[ASSIGNMENT] Only lines holding the word "computer" are wanted. Copy them from the listing below.

[SUPPLIED MATERIAL]
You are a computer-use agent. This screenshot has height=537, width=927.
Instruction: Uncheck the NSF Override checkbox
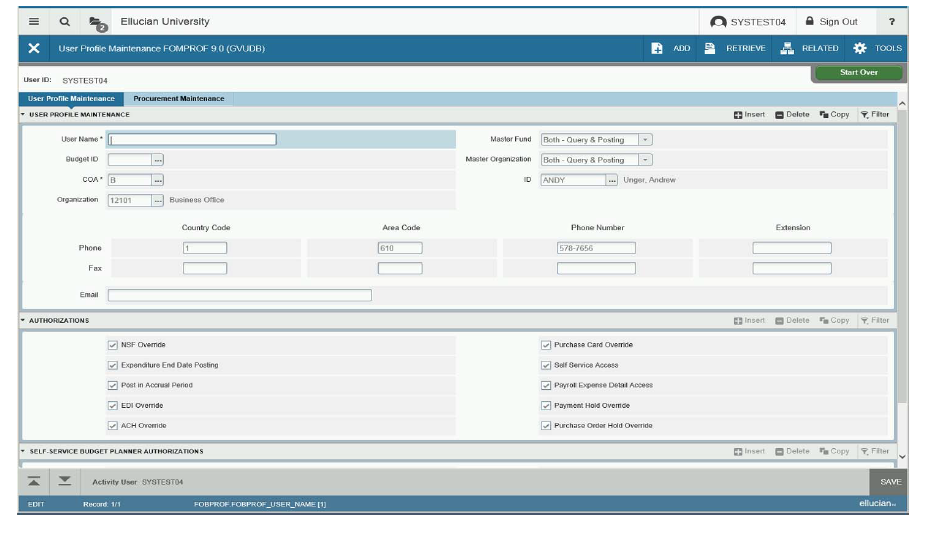pos(113,345)
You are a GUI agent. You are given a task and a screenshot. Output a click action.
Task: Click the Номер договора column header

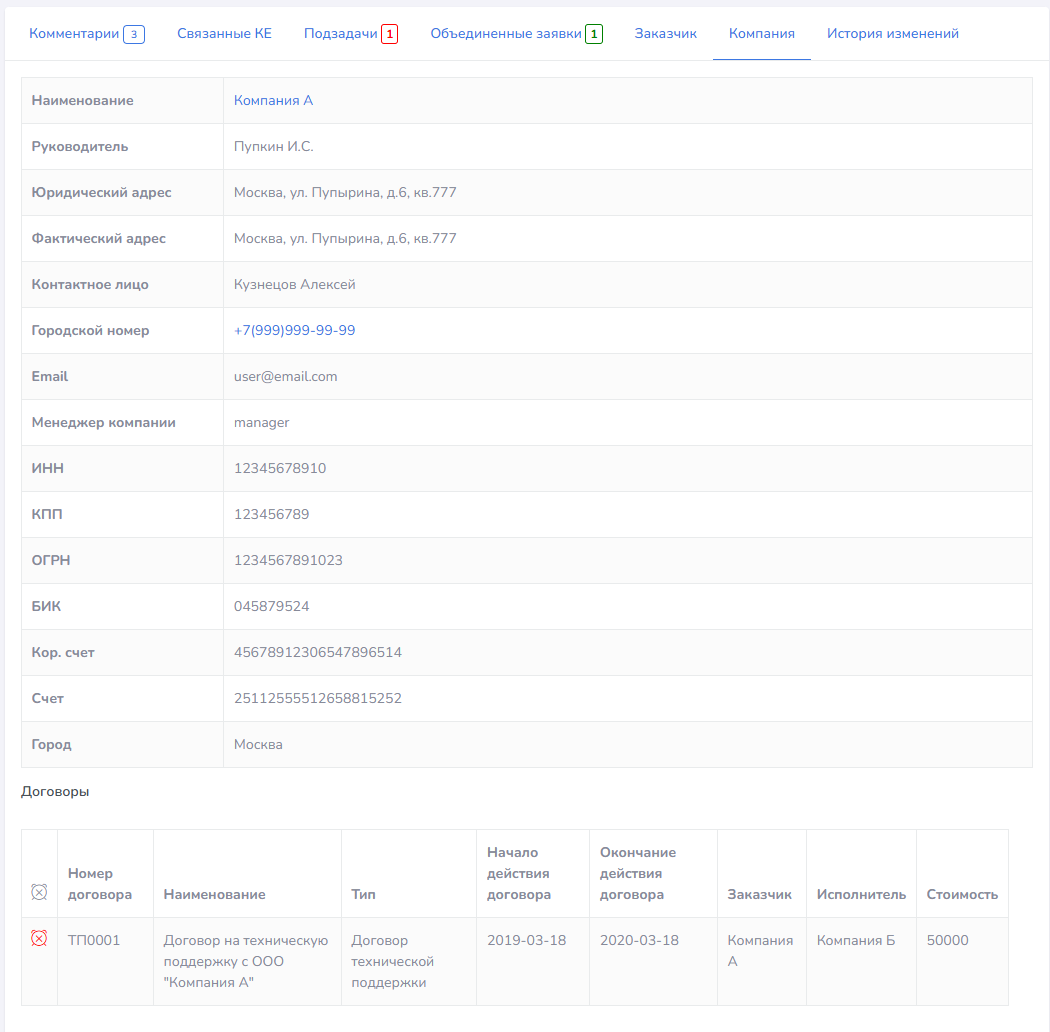pos(100,884)
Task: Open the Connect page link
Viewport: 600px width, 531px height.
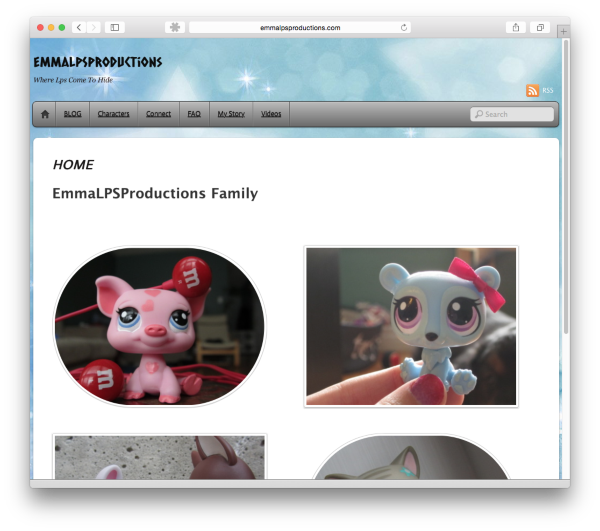Action: pos(158,114)
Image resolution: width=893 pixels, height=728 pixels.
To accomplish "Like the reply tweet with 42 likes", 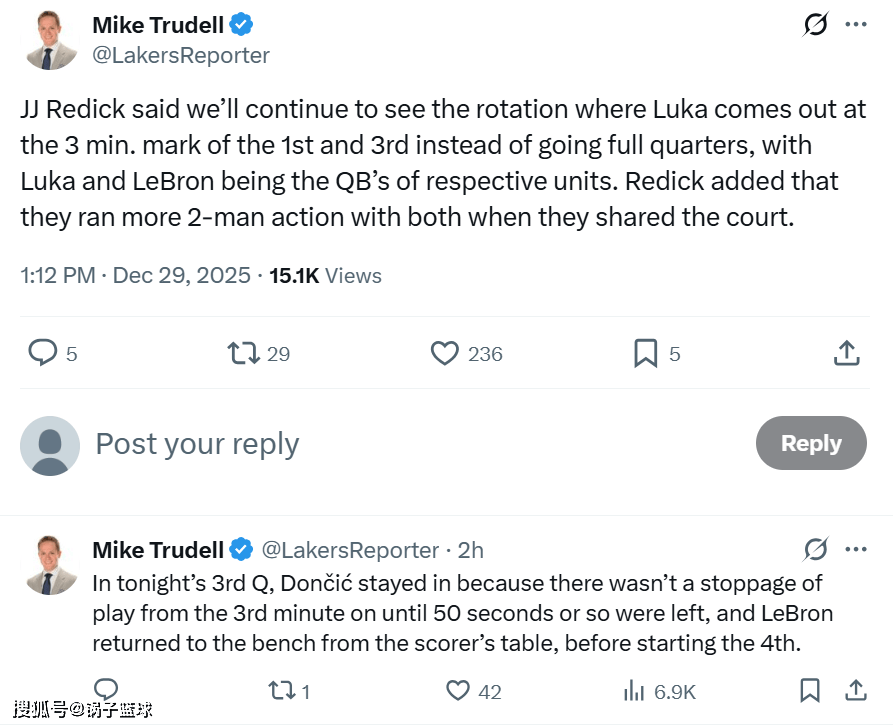I will point(458,691).
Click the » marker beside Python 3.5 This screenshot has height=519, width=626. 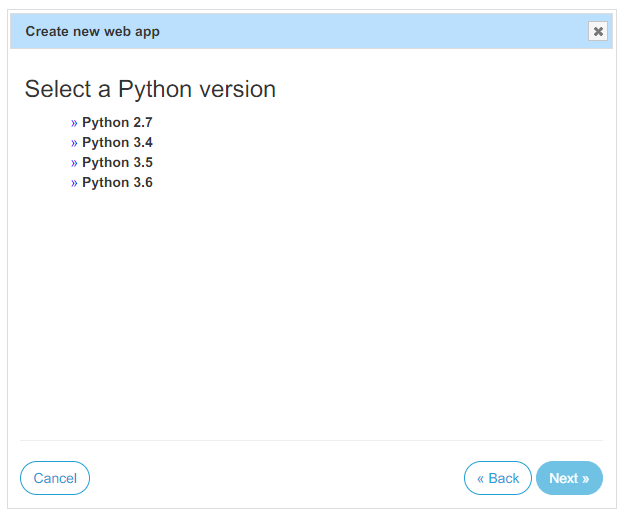pos(74,163)
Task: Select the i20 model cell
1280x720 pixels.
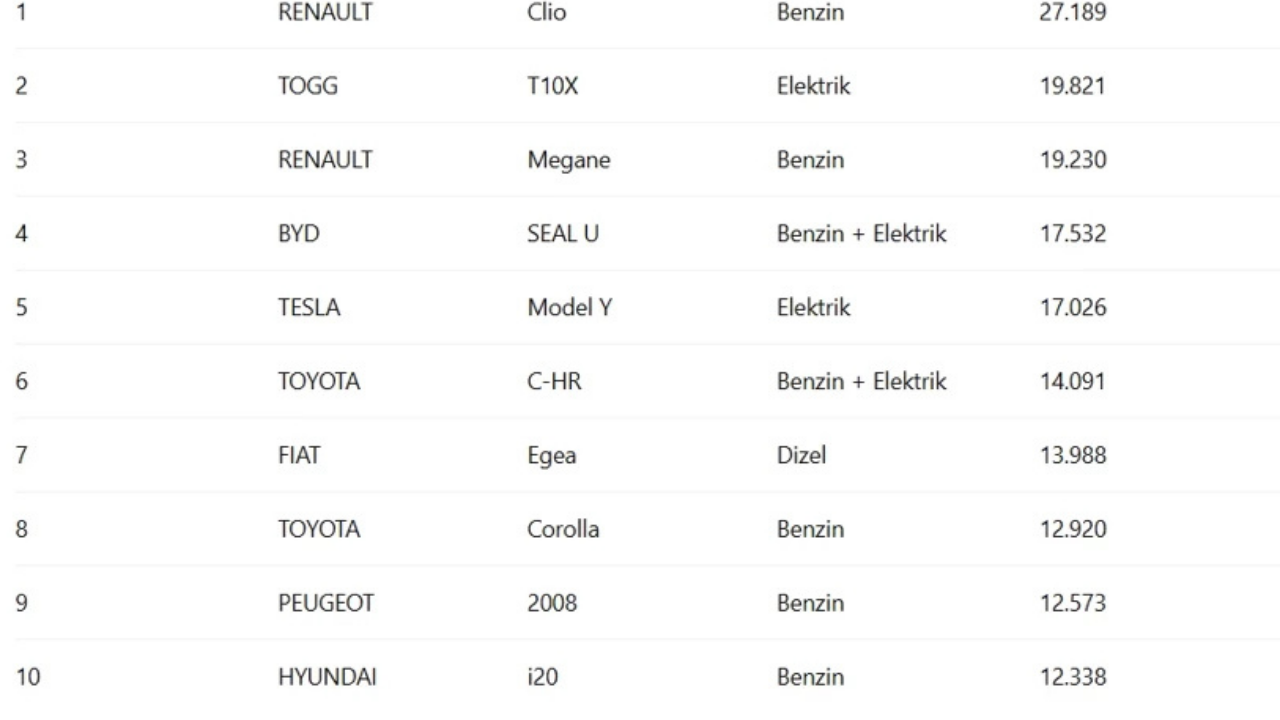Action: (542, 679)
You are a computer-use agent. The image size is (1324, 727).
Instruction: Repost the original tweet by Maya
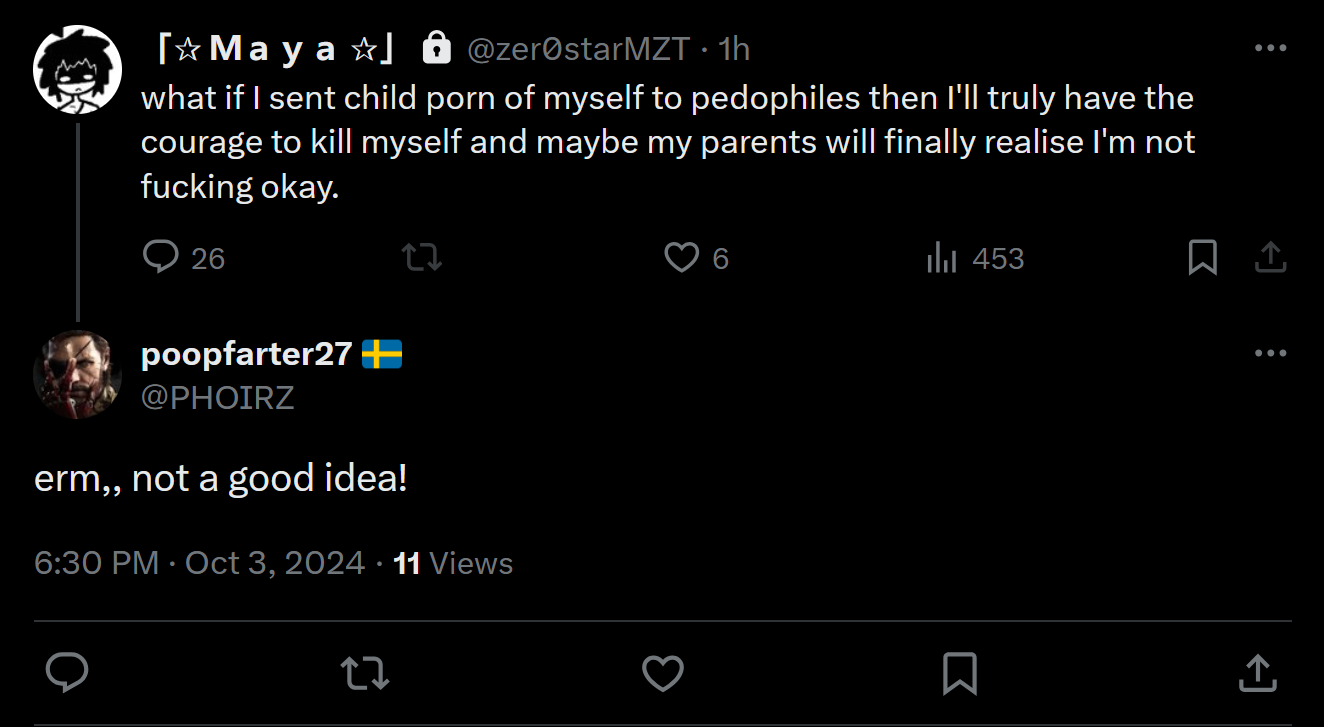tap(421, 258)
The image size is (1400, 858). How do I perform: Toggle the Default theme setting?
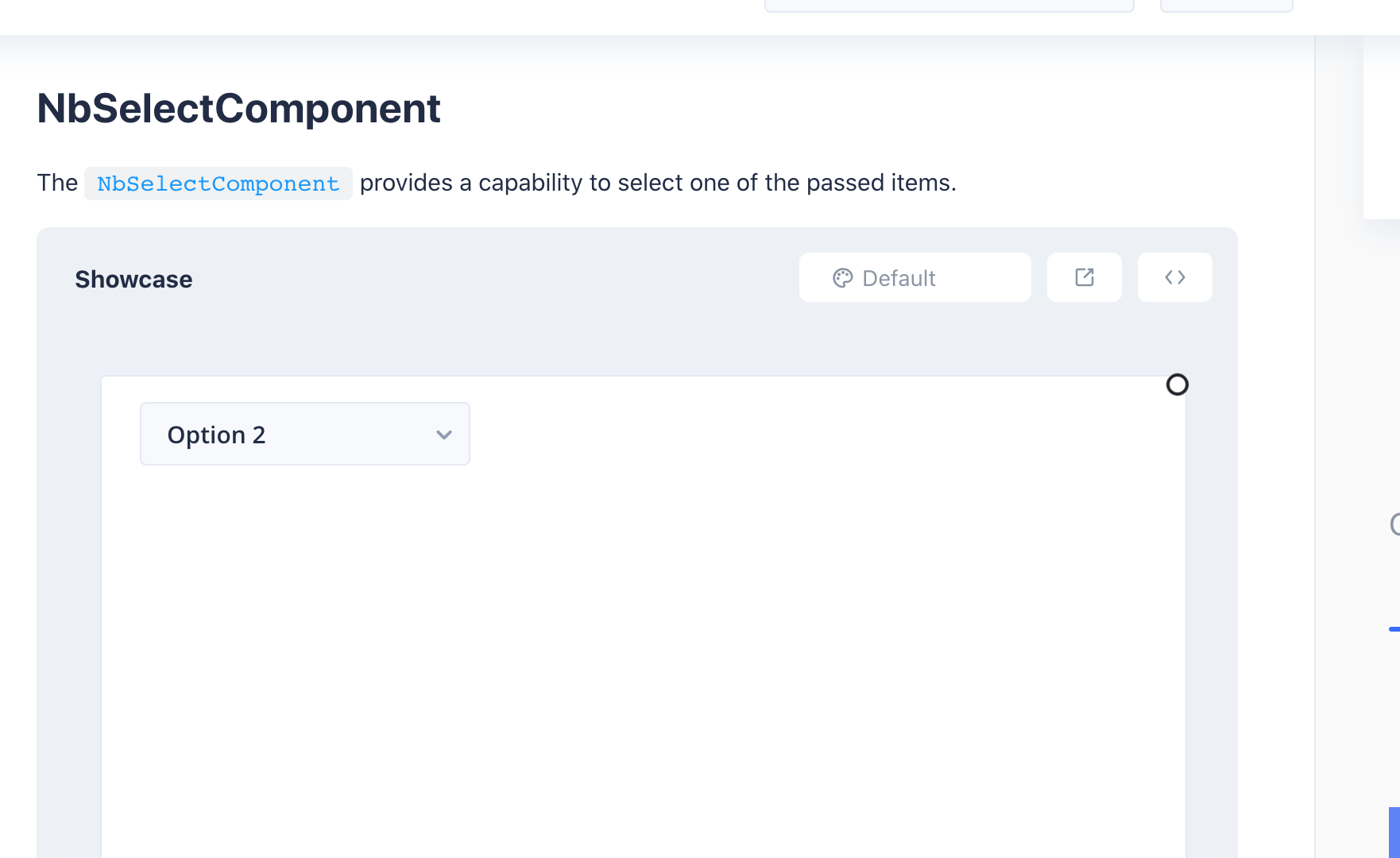click(x=914, y=277)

[EXERCISE RESULT]
You are a computer-use agent. This screenshot has height=537, width=927.
You are a computer-use agent. The image size is (1324, 727).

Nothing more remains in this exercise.